(Extracted records)
------------------------------------------------

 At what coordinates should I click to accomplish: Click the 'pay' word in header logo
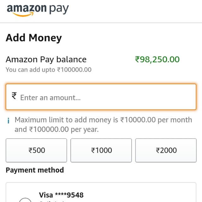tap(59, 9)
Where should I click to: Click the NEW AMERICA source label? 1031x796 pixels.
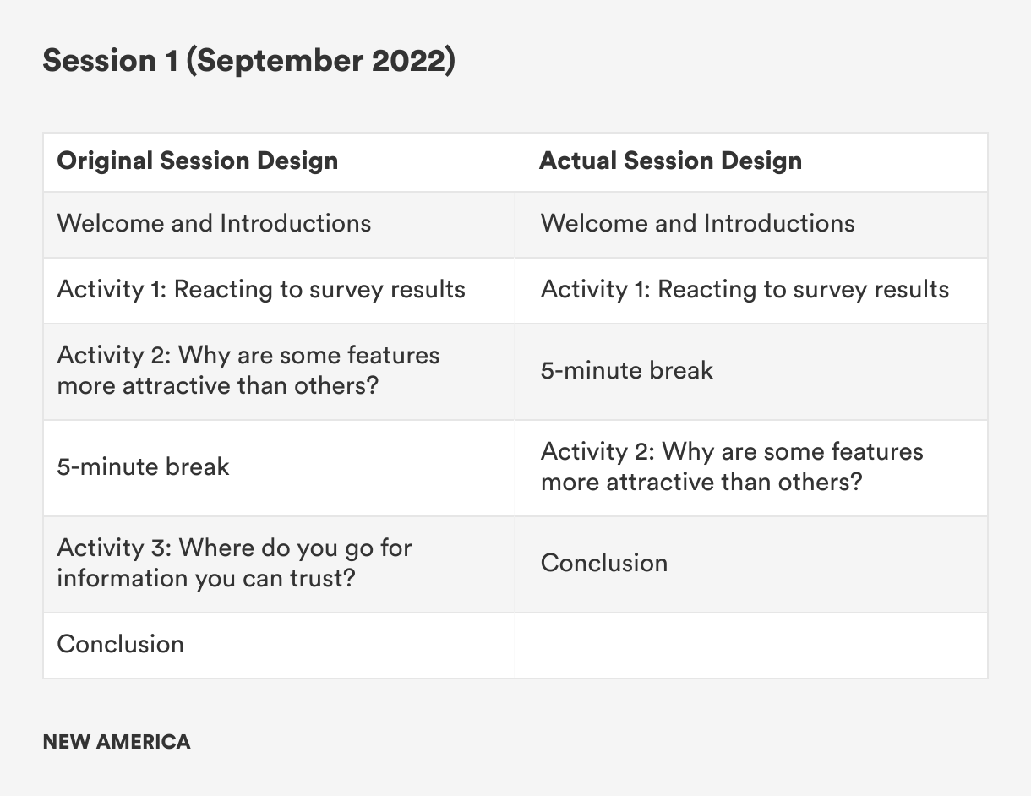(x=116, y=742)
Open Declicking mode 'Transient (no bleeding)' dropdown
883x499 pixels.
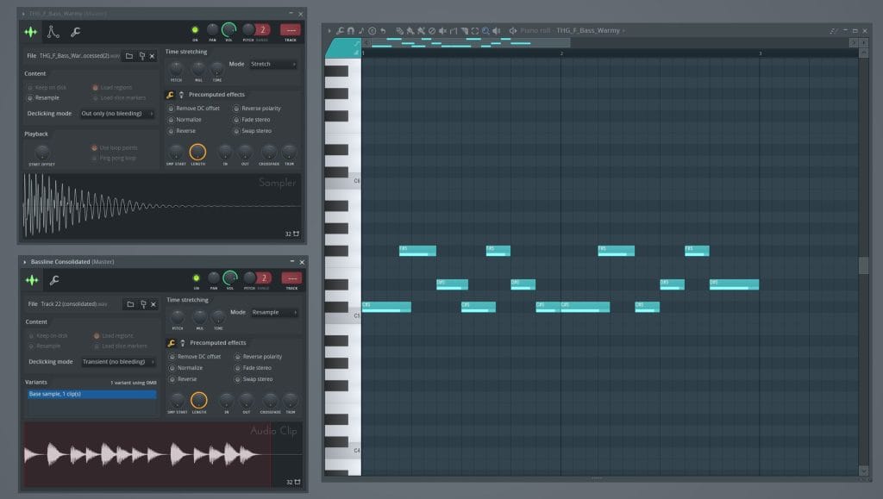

------------------------------------------------

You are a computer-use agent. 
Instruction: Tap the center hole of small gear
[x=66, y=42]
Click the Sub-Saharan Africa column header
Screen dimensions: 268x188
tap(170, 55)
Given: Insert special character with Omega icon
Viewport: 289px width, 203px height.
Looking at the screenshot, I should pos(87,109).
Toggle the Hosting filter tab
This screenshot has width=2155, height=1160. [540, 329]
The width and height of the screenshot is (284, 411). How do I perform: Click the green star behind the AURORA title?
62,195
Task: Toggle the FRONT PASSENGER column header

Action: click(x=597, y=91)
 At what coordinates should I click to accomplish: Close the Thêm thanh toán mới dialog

------------------------------------------------

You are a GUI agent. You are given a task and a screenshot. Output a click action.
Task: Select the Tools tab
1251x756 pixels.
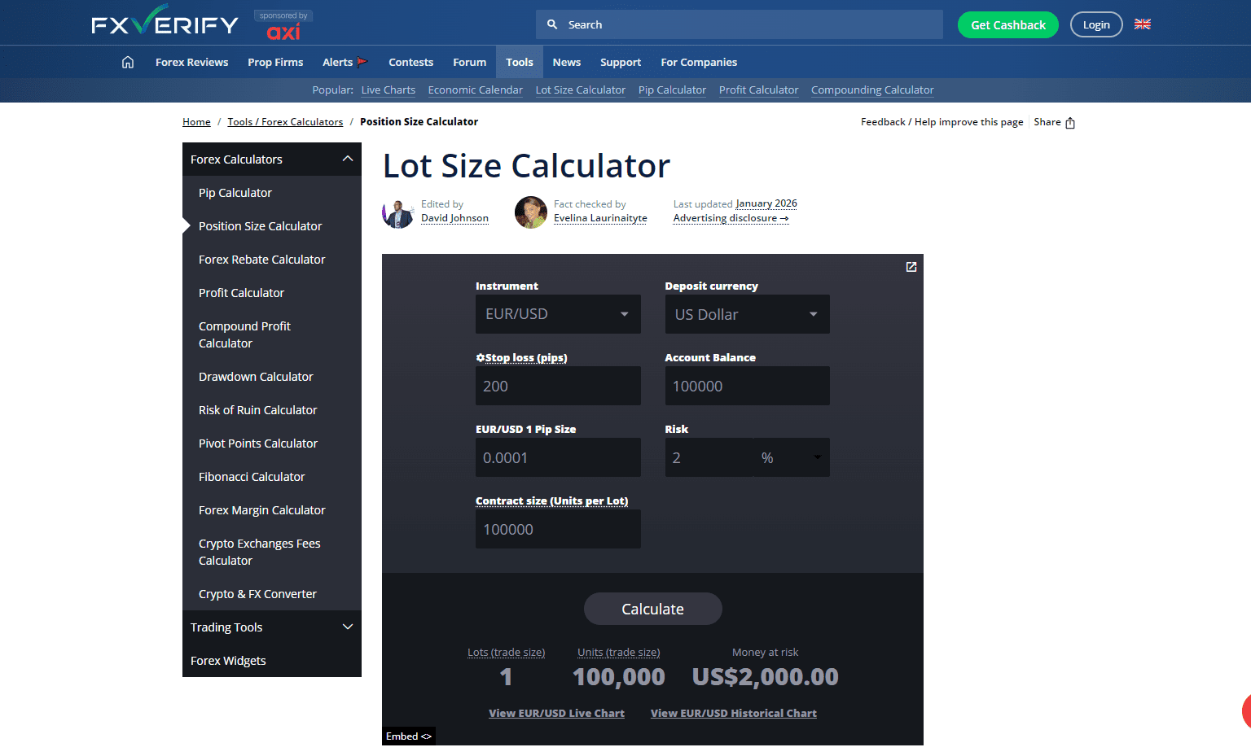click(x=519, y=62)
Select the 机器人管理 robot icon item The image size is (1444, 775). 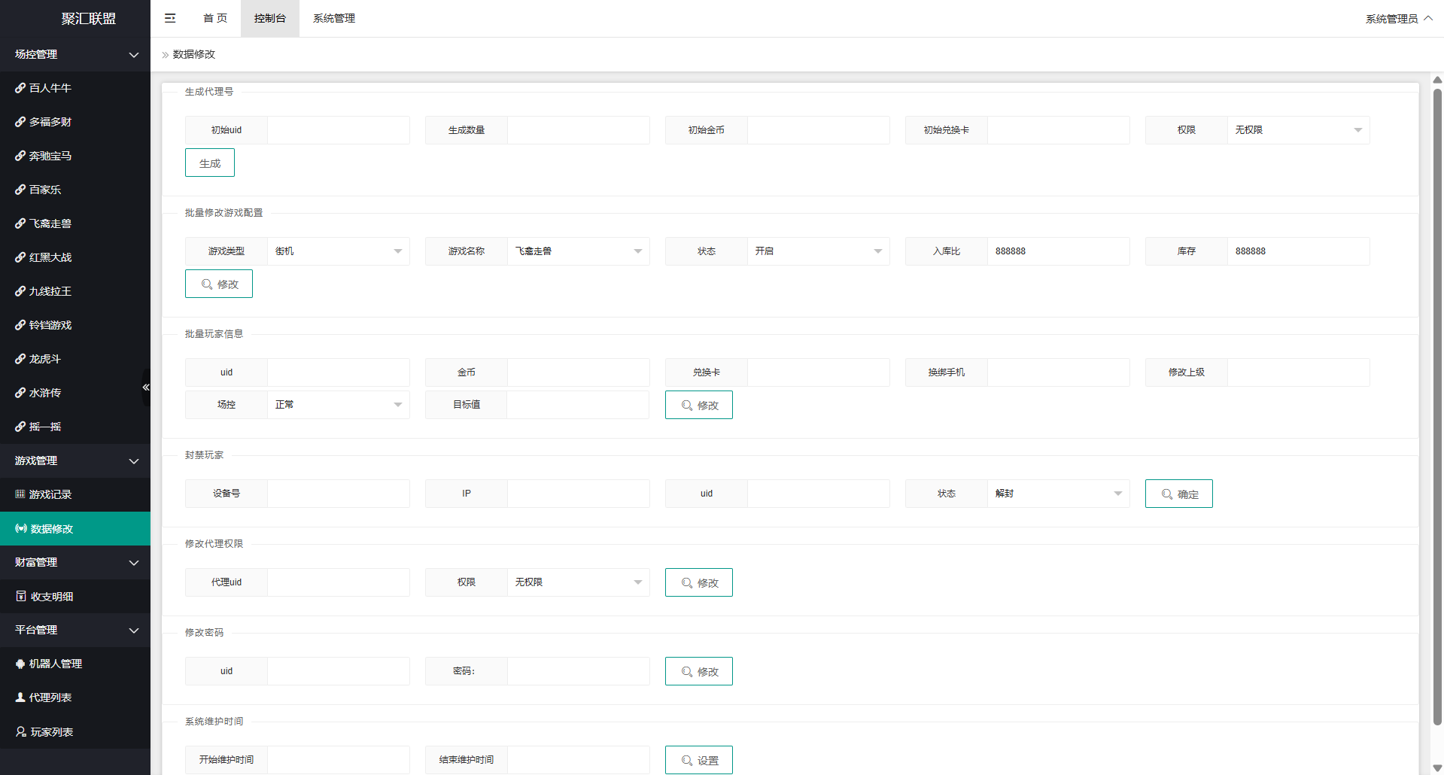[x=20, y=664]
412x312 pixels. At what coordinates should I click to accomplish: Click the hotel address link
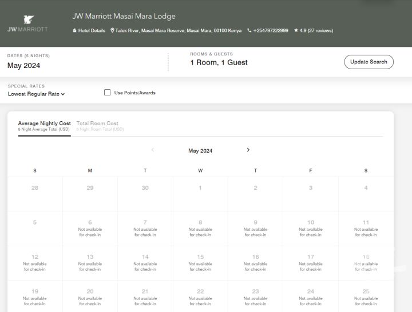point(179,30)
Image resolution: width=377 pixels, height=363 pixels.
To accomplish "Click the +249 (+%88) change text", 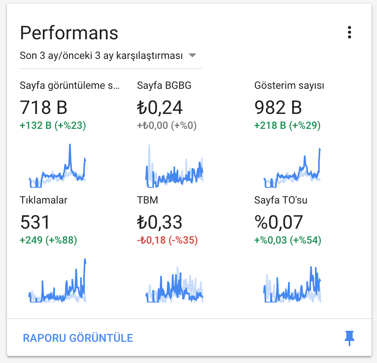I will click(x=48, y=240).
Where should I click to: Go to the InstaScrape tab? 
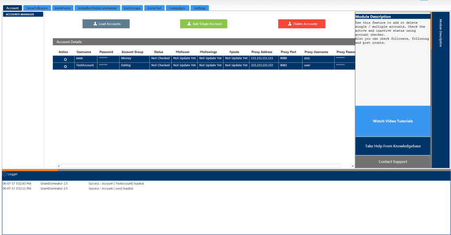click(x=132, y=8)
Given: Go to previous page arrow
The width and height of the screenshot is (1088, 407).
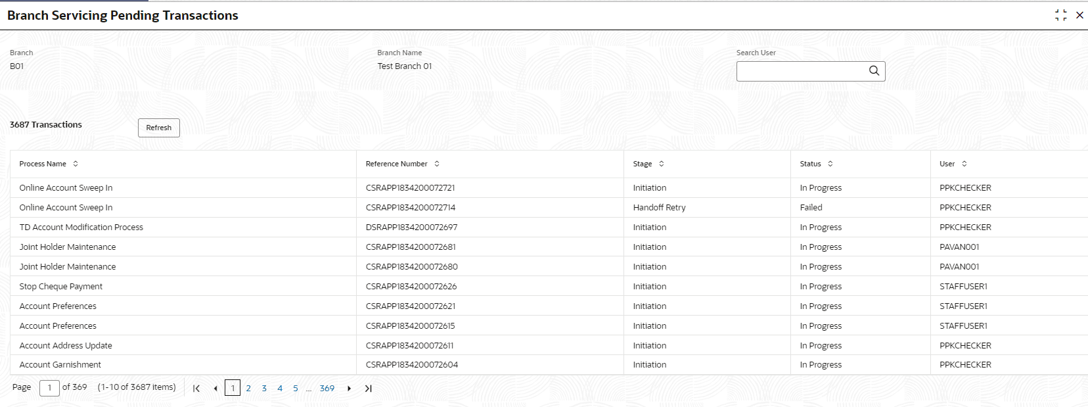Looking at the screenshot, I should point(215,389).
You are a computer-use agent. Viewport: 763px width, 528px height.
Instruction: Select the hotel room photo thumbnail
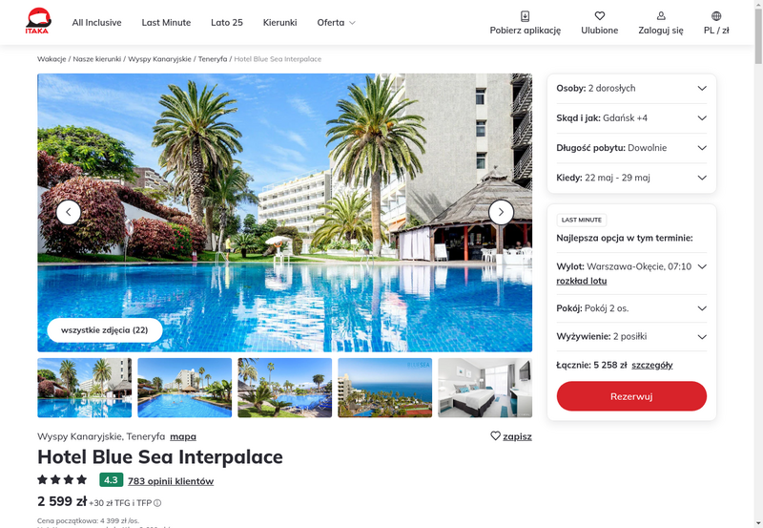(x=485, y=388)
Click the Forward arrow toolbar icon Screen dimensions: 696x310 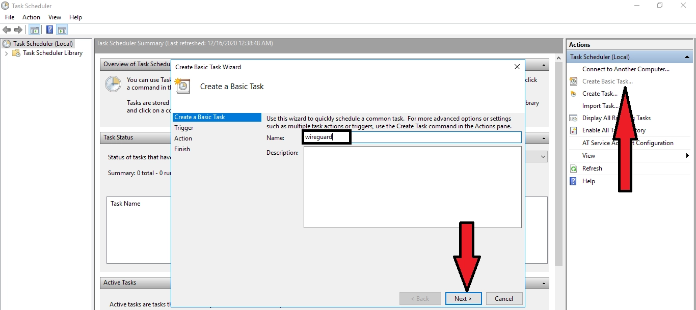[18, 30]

------------------------------------------------

# Try it:
Return, with no change at all, every line in the entries above from the line containing "Task: Toggle the" through the line containing "At what coordinates should I click to accomplish: Close".

# Reply:
Task: Toggle the FRONT PASSENGER column header

Action: click(x=597, y=91)
 At what coordinates should I click to accomplish: Close the Thêm thanh toán mới dialog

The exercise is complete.